Etkin conducted six experiments to determine how measuring affects an individual’s enjoyment of certain tasks. In the first, 105 students spent ten minutes coloring simple shapes. Those who were told as they worked how many shapes they had completed were more productive. However, they colored less creatively and reported enjoying themselves less than the group whose output was not tracked.
In a second test, 95 students were asked to record their thoughts for a day while they walked—one group was offered the option to wear pedometers and check them regularly; another group wore pedometers with the display covered and told they were only testing how comfortable it was. Those who chose to track their steps walked farther but reported less enjoyment than the second group. In a tweaked version, where participants could choose whether or not to check their pedometers, those who opted to check walked farther but enjoyed it less.
Etkin replicated these results when participants completed reading tasks.
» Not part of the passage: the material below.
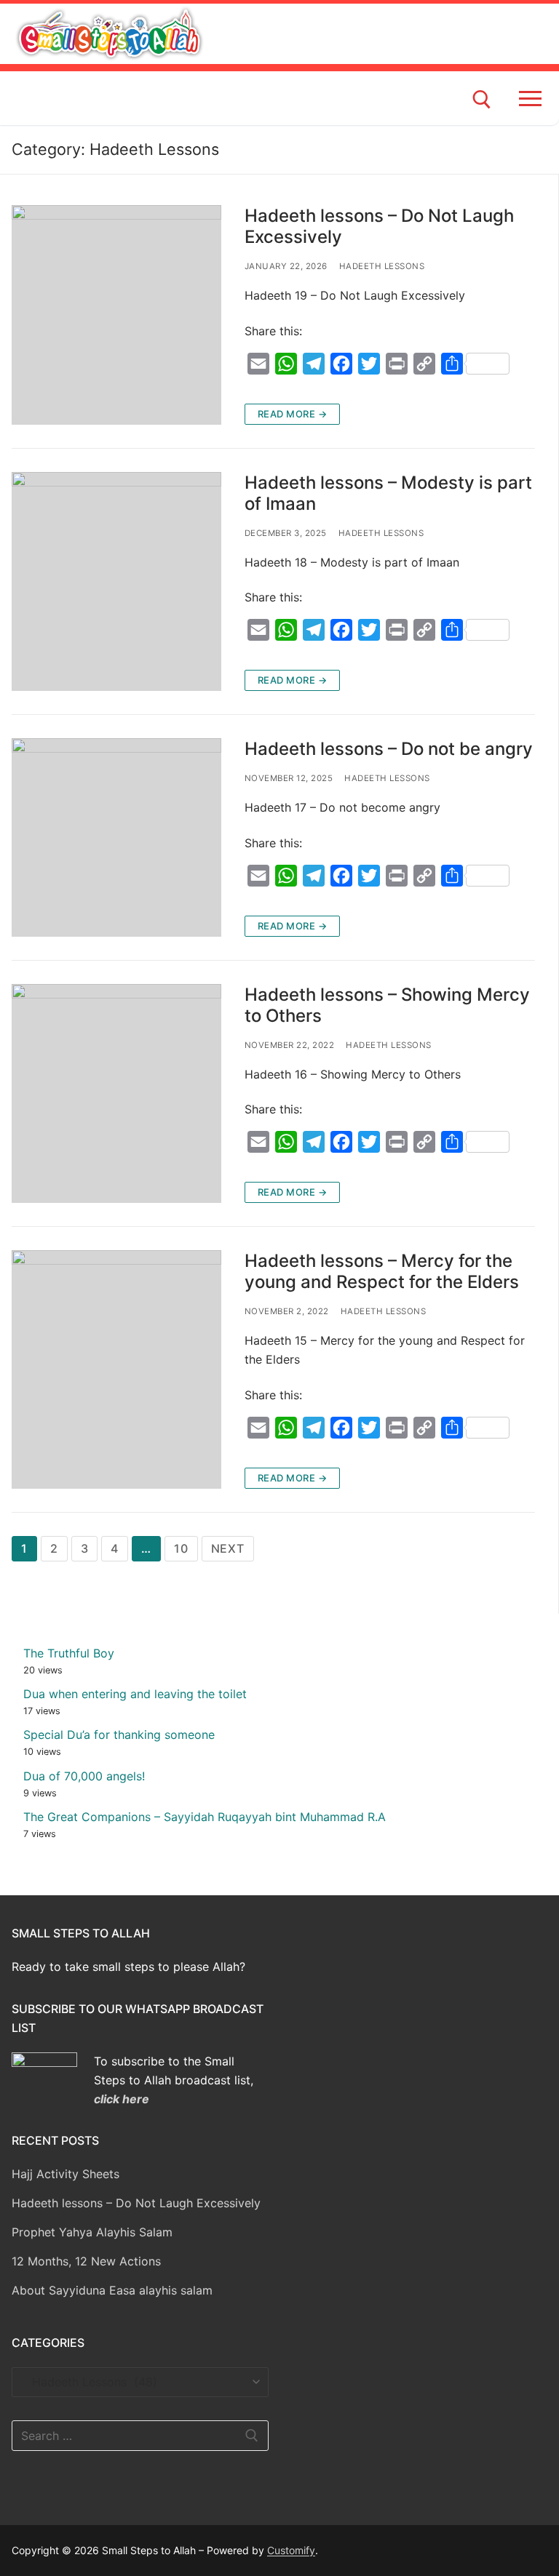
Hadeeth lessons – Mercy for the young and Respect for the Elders (382, 1271)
Groups in one experiment read passages that described reading as either fun or educational; only some participants in each group were told how many pages they read as they went. Those prompted to think of reading as educational enjoyed the task no less as a result of tracking. However, those prompted to think of reading as fun, who also tracked their progress, found reading less enjoyable. In another study, those who could choose to track their reading were less likely to want to continue reading after a set time period had elapsed than those who didn’t.
The findings show that it’s important to be mindful about what we track and why, Etkin notes, because those who “self-select” into using trackers could hurt themselves in the long run. “We’re curious creatures, and we find tracking information very seductive, even for enjoyable activities,” she says. “We need to measure increased productivity against our underlying enjoyment. For activities people do for fun, it may be better not to know.”
“The Hidden Cost of Personal Quantification” is forthcoming in the Journal of Consumer Research.